# [SELECTED TEXT]
Aaron Wilkinson trial: Stress defence accepted
An ex-soldier who admitted the manslaughter of his landlady has been cleared of her murder on the grounds of diminished responsibility.
Aaron Wilkinson, 24, was diagnosed with post-traumatic stress reaction after a six-month tour of duty in Afghanistan.
Wilkinson claimed something came over him and he watched himself load a gun and fire at Judith Garnett, 52, in Alma Street, Woodlesford, Leeds.
The Royal British Legion stated in a report looking at UK veterans in the criminal justice system that the widely-held view that ex-soldiers are more likely to be involved in violent behaviour could not be proven.
Itfoundthat veterans were 30% less likely to be in prison in England and Wales than non-veterans.
Its report stated: "There is little evidence to support the common assumption that experience of conflict increases the likelihood of violent behaviour post-service, although there is some proof that it leads to increased levels of risk-taking behaviour."
But how prevalent are stress-related disorders among imprisoned veterans?
As well as a stress-related illness, Wilkinson was also found to have Asperger's syndrome, or a similar condition, and may have been the victim of bullying while in the Territorial Army.
During his trial he told a jury at Bradford Crown Court he had felt like he was in a "trance" and could not explain the killing.

Saved entries

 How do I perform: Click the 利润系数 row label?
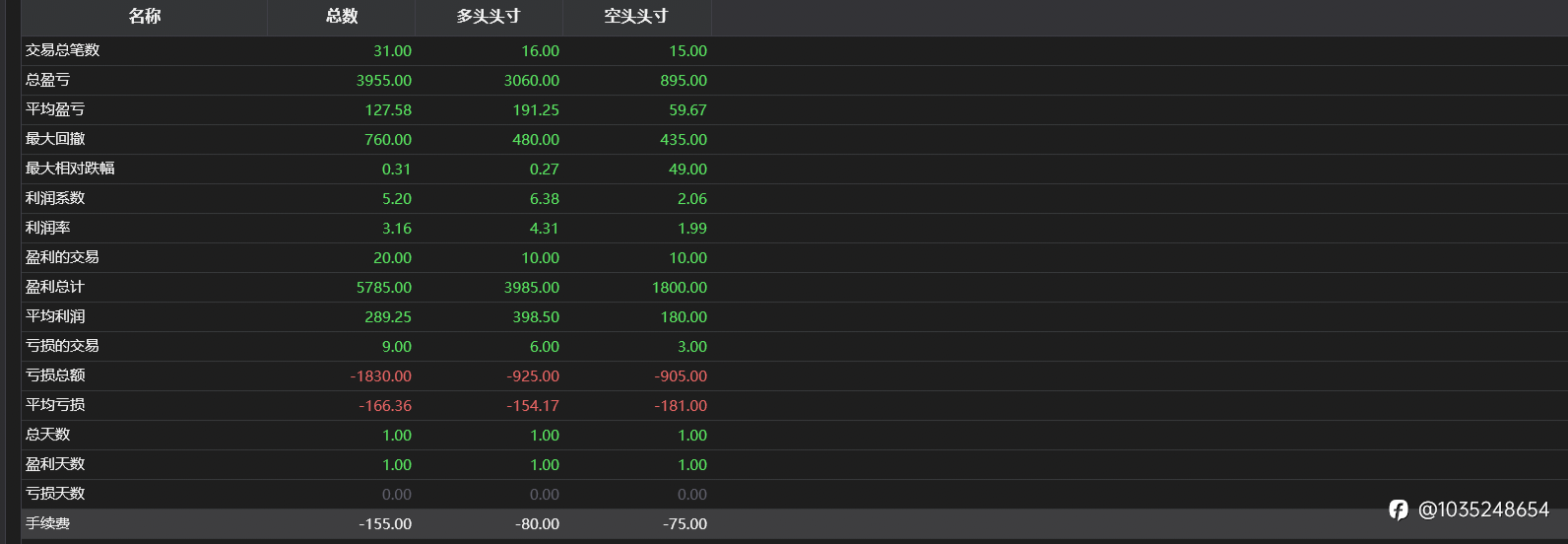pyautogui.click(x=55, y=198)
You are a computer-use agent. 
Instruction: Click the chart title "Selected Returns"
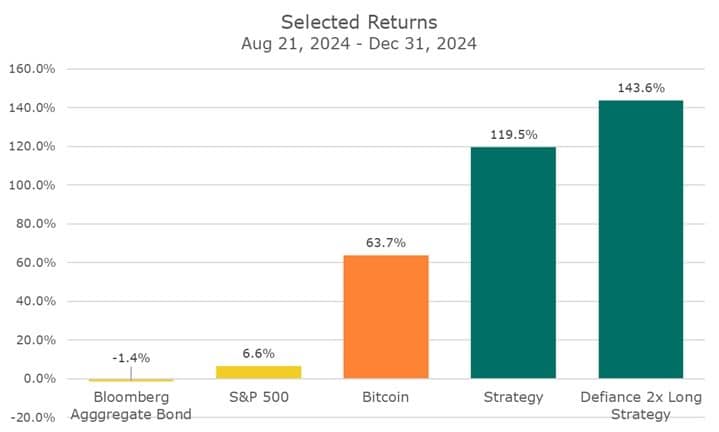click(359, 22)
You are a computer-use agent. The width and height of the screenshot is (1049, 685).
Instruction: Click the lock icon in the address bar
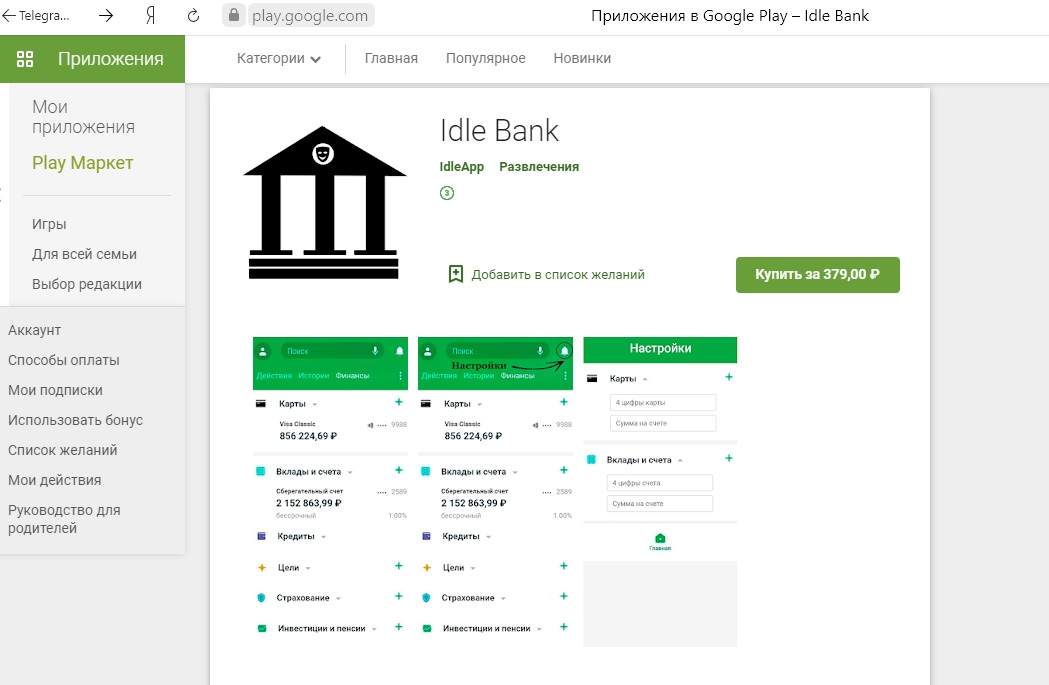[x=233, y=15]
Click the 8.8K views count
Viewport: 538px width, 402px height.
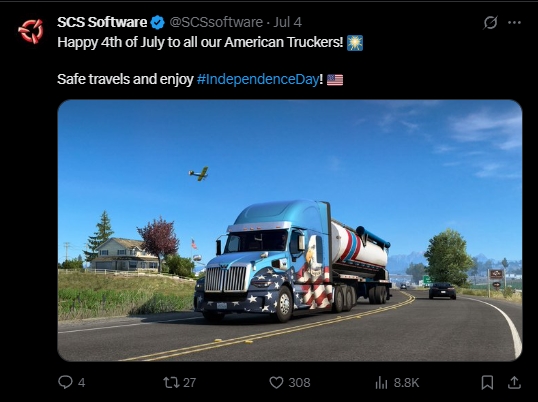tap(406, 382)
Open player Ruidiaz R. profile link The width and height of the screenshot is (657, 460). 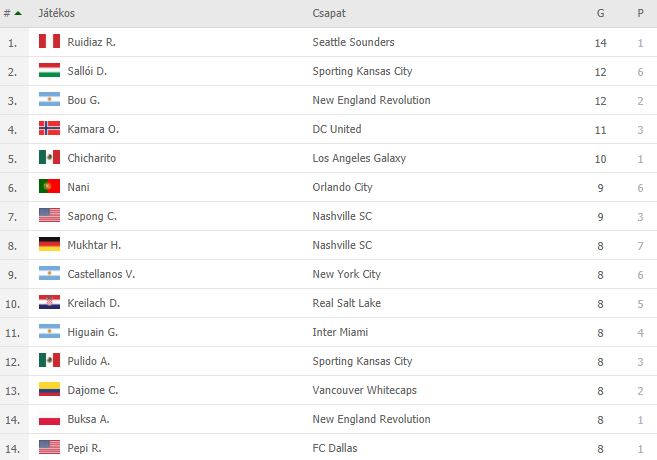(x=91, y=42)
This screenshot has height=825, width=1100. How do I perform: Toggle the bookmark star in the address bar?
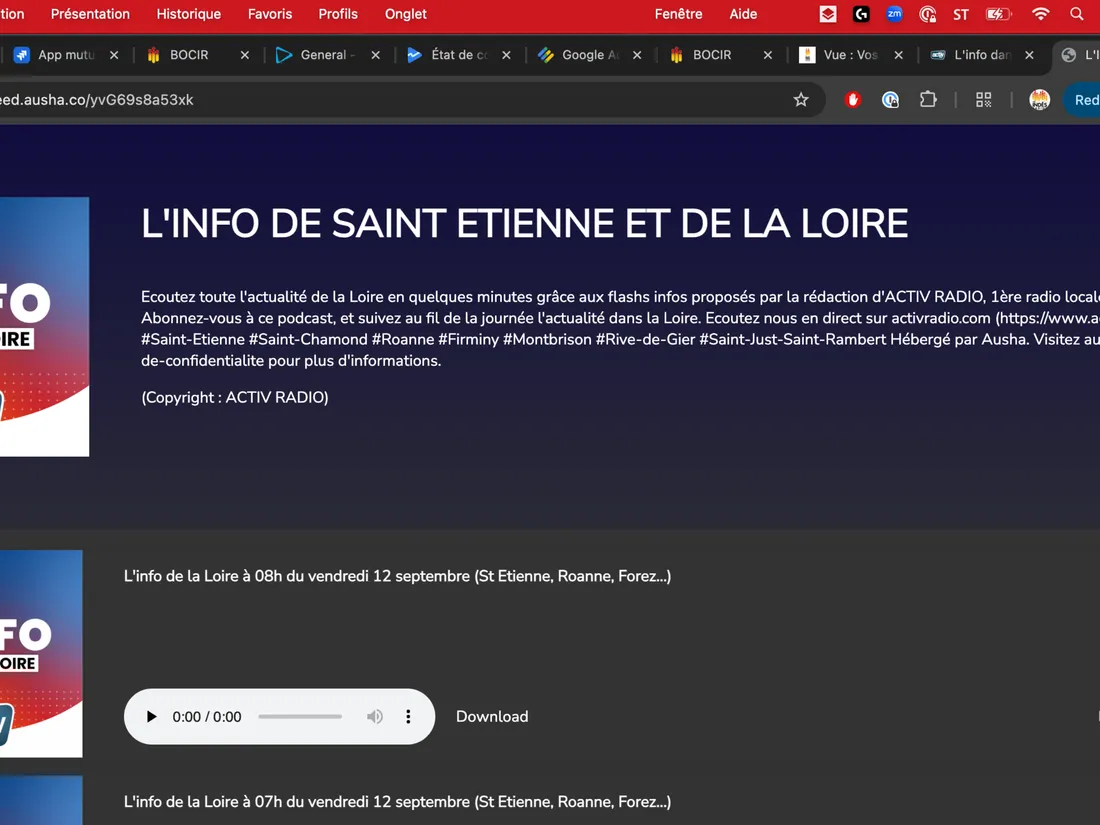(x=801, y=100)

# [AIM OF THE TASK]
In the article on the Aaron Wilkinson trial, at which court did Wilkinson tell a jury he had felt like he was in a "trance"? The items are separate from the article and unrelated to it.

# [ANSWER FOR THIS EXERCISE]
Bradford Crown Court